** Start Dataset rows **

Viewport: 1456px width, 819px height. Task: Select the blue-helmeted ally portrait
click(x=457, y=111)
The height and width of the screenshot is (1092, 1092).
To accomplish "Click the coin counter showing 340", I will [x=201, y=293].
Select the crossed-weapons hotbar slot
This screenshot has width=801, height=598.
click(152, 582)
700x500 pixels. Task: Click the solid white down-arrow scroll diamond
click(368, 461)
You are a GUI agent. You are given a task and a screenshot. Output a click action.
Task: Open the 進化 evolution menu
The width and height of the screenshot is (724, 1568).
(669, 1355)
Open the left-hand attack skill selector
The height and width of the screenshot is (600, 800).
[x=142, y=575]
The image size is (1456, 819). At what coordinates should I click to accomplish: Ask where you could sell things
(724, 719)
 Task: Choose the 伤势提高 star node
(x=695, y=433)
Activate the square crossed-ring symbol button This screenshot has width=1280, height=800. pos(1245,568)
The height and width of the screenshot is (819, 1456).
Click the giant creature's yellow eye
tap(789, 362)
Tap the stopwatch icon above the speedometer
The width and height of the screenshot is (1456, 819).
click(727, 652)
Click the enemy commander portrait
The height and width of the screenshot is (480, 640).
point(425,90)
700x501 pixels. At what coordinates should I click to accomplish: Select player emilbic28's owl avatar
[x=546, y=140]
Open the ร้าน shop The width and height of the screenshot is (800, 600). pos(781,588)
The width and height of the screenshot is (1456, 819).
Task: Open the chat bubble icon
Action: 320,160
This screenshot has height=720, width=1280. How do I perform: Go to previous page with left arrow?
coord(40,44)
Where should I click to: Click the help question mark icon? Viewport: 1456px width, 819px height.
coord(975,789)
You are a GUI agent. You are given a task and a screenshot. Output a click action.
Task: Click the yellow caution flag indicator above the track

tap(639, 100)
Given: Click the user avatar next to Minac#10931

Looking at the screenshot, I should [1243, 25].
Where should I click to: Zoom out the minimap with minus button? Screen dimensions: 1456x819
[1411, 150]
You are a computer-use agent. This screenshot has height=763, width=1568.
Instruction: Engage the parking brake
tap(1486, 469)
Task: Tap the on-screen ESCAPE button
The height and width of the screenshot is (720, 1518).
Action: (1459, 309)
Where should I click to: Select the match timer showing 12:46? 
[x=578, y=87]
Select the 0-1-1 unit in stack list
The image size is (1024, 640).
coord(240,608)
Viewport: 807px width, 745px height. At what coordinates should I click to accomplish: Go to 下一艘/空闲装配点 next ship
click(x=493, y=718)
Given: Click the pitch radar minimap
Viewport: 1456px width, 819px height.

** End Dataset rows **

Directive :: Reproduce the rows starting with the line containing "Where should I click to: Click" and continuing through the last row, swapping "parking brake" for "handbrake" and leaving everything else unchanged.

Exercise output ::
Where should I click to: Click the help question mark icon? Viewport: 1456px width, 819px height.
coord(975,789)
You are a GUI agent. You are given a task and a screenshot. Output a click action.
Task: Click the yellow caution flag indicator above the track

tap(639, 100)
Given: Click the user avatar next to Minac#10931

Looking at the screenshot, I should [1243, 25].
Where should I click to: Zoom out the minimap with minus button? Screen dimensions: 1456x819
[1411, 150]
You are a computer-use agent. This screenshot has height=763, width=1568.
Instruction: Engage the handbrake
tap(1486, 469)
Task: Tap the on-screen ESCAPE button
The height and width of the screenshot is (720, 1518).
Action: (1459, 309)
Where should I click to: Select the match timer showing 12:46? 
[x=578, y=87]
Select the 0-1-1 unit in stack list
The image size is (1024, 640).
coord(240,608)
Viewport: 807px width, 745px height. At what coordinates should I click to accomplish: Go to 下一艘/空闲装配点 next ship
click(x=493, y=718)
Given: Click the pitch radar minimap
Viewport: 1456px width, 819px height.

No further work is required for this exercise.